State only the number of lines below where the word "navigation" is found.
(DATA RECORDS Opens)
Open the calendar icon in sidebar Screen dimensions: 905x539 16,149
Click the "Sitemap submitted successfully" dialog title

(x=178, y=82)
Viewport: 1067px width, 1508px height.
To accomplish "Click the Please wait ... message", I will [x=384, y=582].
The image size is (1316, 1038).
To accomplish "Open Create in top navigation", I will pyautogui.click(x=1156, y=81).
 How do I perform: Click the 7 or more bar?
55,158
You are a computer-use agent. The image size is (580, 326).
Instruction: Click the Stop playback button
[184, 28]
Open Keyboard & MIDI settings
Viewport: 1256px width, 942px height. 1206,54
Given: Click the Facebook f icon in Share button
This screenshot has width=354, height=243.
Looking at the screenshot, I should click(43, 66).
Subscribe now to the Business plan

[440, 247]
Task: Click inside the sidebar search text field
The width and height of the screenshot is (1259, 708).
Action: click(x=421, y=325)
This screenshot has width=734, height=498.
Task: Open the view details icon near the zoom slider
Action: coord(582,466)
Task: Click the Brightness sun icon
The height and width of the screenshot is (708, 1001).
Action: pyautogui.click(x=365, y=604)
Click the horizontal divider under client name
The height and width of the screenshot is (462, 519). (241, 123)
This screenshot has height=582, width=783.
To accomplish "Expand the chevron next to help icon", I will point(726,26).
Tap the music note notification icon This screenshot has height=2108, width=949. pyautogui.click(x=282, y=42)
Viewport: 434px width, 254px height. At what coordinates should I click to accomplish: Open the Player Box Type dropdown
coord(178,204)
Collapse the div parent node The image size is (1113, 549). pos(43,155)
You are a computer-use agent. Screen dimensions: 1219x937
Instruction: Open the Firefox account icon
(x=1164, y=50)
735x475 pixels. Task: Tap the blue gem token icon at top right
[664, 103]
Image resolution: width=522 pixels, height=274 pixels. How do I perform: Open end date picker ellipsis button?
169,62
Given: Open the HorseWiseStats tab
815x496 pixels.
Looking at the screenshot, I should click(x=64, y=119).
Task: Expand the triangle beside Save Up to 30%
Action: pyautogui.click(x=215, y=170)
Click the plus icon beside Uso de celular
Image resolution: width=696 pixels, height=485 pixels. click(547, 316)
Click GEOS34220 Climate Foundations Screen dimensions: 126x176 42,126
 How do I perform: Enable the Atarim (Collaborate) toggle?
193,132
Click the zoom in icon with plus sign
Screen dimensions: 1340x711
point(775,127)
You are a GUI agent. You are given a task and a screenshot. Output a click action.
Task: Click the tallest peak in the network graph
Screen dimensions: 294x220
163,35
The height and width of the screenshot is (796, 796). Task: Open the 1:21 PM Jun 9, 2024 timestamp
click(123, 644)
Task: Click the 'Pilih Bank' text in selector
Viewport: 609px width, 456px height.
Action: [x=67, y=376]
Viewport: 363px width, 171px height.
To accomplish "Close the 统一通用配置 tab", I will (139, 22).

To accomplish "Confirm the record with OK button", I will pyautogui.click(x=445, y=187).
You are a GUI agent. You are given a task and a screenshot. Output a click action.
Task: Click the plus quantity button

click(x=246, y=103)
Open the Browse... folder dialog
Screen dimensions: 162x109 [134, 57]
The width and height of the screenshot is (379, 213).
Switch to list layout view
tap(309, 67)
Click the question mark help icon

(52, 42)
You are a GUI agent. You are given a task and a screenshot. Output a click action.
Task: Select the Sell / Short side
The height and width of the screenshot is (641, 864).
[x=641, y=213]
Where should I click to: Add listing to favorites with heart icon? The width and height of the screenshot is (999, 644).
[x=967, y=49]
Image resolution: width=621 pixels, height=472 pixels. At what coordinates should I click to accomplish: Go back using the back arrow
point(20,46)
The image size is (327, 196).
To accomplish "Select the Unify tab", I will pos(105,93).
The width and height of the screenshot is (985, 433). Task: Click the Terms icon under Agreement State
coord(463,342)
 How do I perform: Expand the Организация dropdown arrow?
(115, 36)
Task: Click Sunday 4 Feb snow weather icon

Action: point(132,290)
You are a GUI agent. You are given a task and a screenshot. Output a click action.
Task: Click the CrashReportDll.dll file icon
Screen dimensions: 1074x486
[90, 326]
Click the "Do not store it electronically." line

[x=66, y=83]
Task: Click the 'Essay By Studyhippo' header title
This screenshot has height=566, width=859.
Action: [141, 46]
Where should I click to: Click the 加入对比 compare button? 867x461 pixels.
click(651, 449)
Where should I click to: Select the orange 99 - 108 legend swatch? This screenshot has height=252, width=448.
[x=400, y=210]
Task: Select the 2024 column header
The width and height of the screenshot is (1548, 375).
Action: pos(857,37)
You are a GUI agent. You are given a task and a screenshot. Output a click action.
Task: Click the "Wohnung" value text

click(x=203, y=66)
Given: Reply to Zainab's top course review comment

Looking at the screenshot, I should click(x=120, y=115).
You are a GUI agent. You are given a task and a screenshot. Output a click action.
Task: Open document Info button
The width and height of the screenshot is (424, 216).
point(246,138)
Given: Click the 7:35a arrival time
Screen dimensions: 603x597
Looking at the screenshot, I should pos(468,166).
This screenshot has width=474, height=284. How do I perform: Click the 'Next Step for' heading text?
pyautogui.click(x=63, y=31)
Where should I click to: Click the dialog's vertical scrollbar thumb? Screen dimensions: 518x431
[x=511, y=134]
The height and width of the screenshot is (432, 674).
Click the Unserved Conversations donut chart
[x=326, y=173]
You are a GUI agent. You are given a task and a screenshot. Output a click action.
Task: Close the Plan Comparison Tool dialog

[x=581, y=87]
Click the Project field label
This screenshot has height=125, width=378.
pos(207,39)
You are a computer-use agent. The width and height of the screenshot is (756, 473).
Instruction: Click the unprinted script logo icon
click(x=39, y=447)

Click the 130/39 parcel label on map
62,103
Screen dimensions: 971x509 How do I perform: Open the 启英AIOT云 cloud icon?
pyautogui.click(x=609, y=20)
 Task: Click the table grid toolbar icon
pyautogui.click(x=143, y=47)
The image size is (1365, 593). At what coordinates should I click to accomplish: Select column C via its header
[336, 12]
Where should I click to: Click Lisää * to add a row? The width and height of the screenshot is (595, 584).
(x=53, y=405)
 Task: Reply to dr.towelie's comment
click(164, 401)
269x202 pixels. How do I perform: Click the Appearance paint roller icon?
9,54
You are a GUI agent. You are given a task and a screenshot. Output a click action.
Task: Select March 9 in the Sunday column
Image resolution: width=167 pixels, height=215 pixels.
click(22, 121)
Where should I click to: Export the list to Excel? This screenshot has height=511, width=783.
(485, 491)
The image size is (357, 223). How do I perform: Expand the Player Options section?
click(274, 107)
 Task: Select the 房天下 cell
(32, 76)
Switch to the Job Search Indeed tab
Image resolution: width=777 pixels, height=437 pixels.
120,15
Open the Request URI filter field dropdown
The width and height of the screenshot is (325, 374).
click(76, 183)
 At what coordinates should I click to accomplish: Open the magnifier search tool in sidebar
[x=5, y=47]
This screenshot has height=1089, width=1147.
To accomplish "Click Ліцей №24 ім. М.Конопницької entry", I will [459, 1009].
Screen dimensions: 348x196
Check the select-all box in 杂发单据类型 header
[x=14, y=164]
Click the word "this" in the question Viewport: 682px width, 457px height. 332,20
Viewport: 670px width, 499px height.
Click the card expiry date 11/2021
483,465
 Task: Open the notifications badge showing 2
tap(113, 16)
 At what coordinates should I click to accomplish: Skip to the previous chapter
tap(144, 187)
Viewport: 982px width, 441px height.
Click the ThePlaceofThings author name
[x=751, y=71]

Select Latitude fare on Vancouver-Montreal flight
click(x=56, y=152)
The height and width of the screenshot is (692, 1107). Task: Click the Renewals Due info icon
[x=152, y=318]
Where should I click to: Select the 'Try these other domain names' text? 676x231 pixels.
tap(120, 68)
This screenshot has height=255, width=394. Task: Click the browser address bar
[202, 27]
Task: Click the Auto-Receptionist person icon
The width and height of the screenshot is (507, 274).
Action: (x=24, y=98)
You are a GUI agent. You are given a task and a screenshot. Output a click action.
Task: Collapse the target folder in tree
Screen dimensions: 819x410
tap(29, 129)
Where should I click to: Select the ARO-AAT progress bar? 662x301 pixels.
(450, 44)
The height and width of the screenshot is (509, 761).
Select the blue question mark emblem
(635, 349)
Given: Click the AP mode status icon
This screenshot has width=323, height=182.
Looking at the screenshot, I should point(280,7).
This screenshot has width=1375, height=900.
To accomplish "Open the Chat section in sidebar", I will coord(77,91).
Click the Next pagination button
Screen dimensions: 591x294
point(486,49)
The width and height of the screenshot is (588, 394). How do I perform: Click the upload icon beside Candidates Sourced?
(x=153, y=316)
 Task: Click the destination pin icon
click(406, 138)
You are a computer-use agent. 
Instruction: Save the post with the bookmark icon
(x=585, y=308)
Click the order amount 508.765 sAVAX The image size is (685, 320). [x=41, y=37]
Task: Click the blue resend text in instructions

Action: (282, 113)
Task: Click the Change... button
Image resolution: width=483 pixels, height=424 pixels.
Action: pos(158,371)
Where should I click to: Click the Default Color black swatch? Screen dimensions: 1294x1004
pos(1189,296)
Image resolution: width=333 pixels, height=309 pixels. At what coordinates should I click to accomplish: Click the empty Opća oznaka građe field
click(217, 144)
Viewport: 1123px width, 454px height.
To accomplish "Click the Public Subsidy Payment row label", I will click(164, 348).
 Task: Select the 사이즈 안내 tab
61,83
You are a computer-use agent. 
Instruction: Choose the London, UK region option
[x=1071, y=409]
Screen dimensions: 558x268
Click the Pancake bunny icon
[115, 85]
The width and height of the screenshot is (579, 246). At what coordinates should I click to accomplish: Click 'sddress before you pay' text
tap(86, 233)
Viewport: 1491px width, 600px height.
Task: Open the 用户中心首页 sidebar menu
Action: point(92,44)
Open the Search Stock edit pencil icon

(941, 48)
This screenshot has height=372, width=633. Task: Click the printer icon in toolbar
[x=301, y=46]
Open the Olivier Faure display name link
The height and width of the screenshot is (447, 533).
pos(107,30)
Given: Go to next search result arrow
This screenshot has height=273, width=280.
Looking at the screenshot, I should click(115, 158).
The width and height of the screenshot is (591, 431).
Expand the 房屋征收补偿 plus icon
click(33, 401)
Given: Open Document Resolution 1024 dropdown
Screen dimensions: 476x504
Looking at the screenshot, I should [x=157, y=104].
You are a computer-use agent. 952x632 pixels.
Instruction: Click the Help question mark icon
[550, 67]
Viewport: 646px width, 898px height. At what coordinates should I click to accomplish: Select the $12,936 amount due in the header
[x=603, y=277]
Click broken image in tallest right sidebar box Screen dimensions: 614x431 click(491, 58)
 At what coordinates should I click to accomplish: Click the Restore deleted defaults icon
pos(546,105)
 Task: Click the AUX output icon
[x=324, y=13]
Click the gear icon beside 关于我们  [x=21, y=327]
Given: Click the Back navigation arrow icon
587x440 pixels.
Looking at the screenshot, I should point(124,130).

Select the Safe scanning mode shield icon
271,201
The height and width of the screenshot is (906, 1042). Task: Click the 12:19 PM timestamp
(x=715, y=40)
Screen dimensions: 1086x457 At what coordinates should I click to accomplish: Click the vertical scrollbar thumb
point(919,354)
(DATA RECORDS Closes)
(SOLUTION TO THIS EXERCISE) 2